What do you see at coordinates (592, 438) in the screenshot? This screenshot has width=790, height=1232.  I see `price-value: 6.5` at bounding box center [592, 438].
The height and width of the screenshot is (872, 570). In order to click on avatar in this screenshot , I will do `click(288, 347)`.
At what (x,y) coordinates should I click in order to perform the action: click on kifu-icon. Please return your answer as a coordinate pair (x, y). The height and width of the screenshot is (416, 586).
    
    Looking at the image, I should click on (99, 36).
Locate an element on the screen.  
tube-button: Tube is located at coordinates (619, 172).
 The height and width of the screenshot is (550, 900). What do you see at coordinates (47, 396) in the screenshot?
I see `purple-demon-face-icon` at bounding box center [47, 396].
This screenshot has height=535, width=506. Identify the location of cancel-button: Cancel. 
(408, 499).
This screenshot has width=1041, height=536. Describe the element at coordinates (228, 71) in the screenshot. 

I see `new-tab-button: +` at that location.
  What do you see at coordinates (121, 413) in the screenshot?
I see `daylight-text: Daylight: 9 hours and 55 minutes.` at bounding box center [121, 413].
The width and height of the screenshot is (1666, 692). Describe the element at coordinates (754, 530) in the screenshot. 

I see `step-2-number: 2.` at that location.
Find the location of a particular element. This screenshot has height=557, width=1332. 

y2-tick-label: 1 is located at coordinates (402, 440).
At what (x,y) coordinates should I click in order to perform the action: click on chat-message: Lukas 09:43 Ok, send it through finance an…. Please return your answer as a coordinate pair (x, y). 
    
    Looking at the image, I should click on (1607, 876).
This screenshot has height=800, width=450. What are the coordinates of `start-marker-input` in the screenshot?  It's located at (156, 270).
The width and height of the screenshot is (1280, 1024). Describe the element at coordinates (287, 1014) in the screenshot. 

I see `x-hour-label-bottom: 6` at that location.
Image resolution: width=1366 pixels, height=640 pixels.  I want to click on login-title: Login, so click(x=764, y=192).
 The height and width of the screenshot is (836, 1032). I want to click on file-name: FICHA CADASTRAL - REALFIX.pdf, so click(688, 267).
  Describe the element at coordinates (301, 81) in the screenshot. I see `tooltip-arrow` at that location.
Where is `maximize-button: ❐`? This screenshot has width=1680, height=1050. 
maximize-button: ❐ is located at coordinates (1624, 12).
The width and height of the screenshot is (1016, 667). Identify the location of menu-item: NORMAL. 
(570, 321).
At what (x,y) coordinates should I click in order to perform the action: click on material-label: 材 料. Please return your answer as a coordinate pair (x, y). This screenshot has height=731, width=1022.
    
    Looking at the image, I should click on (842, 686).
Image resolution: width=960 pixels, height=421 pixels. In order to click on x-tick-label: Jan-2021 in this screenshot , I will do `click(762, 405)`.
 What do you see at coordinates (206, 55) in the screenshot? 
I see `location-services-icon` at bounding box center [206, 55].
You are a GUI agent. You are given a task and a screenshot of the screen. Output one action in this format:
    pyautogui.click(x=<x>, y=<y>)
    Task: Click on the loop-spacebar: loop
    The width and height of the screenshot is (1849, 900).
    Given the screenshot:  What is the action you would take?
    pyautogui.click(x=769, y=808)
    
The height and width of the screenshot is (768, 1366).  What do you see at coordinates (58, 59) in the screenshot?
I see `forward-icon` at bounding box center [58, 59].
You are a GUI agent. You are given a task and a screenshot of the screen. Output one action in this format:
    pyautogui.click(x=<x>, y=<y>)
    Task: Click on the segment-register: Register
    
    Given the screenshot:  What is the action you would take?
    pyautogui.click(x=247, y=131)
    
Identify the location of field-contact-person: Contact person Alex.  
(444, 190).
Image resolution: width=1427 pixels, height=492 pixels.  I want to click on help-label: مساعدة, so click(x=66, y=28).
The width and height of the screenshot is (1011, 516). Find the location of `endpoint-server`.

========

• _EXERCISE AIM_: Reproduce the data exactly, everything from the line containing "on chat-message: Lukas" down to the line containing "pyautogui.click(x=769, y=808)", both of those lines included.

• _COMPLETED EXERCISE_:
At what (x,y) coordinates should I click in order to perform the action: click on chat-message: Lukas 09:43 Ok, send it through finance an…. Please return your answer as a coordinate pair (x, y). 
    
    Looking at the image, I should click on (1607, 876).
This screenshot has height=800, width=450. What are the coordinates of `start-marker-input` in the screenshot?  It's located at (156, 270).
The width and height of the screenshot is (1280, 1024). Describe the element at coordinates (287, 1014) in the screenshot. 

I see `x-hour-label-bottom: 6` at that location.
Image resolution: width=1366 pixels, height=640 pixels.  I want to click on login-title: Login, so click(x=764, y=192).
 The height and width of the screenshot is (836, 1032). I want to click on file-name: FICHA CADASTRAL - REALFIX.pdf, so click(688, 267).
  Describe the element at coordinates (301, 81) in the screenshot. I see `tooltip-arrow` at that location.
Where is `maximize-button: ❐`? This screenshot has width=1680, height=1050. 
maximize-button: ❐ is located at coordinates (1624, 12).
The width and height of the screenshot is (1016, 667). Identify the location of menu-item: NORMAL. 
(570, 321).
At what (x,y) coordinates should I click in order to perform the action: click on material-label: 材 料. Please return your answer as a coordinate pair (x, y). This screenshot has height=731, width=1022.
    
    Looking at the image, I should click on (842, 686).
Image resolution: width=960 pixels, height=421 pixels. In order to click on x-tick-label: Jan-2021 in this screenshot , I will do `click(762, 405)`.
 What do you see at coordinates (206, 55) in the screenshot? 
I see `location-services-icon` at bounding box center [206, 55].
You are a GUI agent. You are given a task and a screenshot of the screen. Output one action in this format:
    pyautogui.click(x=<x>, y=<y>)
    Task: Click on the loop-spacebar: loop
    The width and height of the screenshot is (1849, 900).
    Given the screenshot:  What is the action you would take?
    pyautogui.click(x=769, y=808)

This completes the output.